In a tough report questioning the UK government’s strategy towards the military regime in Myanmar, the all-party international development select committee challenged ministers to “reflect on why so much evidence of discrimination, marginalisation and abuse of the Rohingya people in Myanmar was seemingly ignored for so long, rather than translated into effective action by the international community”.
It said: “Conduct, described clearly as amounting to ‘ethnic cleansing’, has been regularly reported by groups such as Human Rights Watch for some years and yet nothing effective seems to have been attempted to stop it.”

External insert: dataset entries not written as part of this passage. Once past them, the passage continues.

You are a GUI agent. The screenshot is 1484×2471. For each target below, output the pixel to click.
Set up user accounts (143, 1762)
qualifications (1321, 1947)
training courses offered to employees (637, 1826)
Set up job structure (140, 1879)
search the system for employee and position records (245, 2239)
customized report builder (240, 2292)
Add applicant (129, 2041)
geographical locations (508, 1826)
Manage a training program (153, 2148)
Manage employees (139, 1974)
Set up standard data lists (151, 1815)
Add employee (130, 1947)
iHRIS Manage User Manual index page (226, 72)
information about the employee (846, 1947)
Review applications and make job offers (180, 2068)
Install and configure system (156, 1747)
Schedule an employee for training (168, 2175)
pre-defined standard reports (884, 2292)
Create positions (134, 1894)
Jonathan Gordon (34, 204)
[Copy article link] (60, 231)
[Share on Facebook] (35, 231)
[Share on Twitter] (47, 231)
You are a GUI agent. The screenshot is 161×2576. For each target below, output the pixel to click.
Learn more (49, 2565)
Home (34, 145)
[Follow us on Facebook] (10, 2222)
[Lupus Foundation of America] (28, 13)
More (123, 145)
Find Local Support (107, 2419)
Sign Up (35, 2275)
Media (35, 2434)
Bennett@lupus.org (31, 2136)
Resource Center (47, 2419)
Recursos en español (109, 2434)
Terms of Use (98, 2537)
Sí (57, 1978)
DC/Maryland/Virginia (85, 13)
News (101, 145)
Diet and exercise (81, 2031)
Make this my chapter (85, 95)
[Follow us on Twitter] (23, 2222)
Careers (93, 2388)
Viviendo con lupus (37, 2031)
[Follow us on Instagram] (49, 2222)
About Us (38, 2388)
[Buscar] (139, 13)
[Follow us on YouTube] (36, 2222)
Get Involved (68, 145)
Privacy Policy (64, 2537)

It suggested ministers, in retrospect, took an over-optimistic view of how far democracy had developed in Myanmar, and in the leadership likely to be given by Nobel prize winner Aung San Suu Kyi. The report suggested that “continuing engagement” with Myanmar “seems to have been interpreted as tacit acceptance of the treatment of the Rohingya”.
The committee said the repatriation of displaced Rohingya from Bangladesh to Myanmar was well under way “without any evidence of consultation or involvement with the community”.
The select committee said: “The required conditions for the safe return of the Rohingya must include … access to fundamental human rights. Previous episodes of displacement and return of the Rohingya, and other ethnic minorities, over the last 20 years do not inspire confidence.
“It is unacceptable to propose that the Rohingya be returned to live in Burmese-run internment camps; inevitably to be faced with further privations, potential abuses and uncertain access for outside agencies; and likely only to be displaced once again if there is further violence.”
The committee also asked the government why so few of its expert sexual-violence-in-conflict team have been deployed to help the Rohingya. William Hague, when he was foreign secretary, made combatting sexual violence in conflict a major priority. It says only two full-time staff have been deployed.
The select committee released a private letter Hague sent to the Foreign Office asking ministers to send its prevention-of-sexual-violence team to Myanmar or the refugee camps in Bangladesh.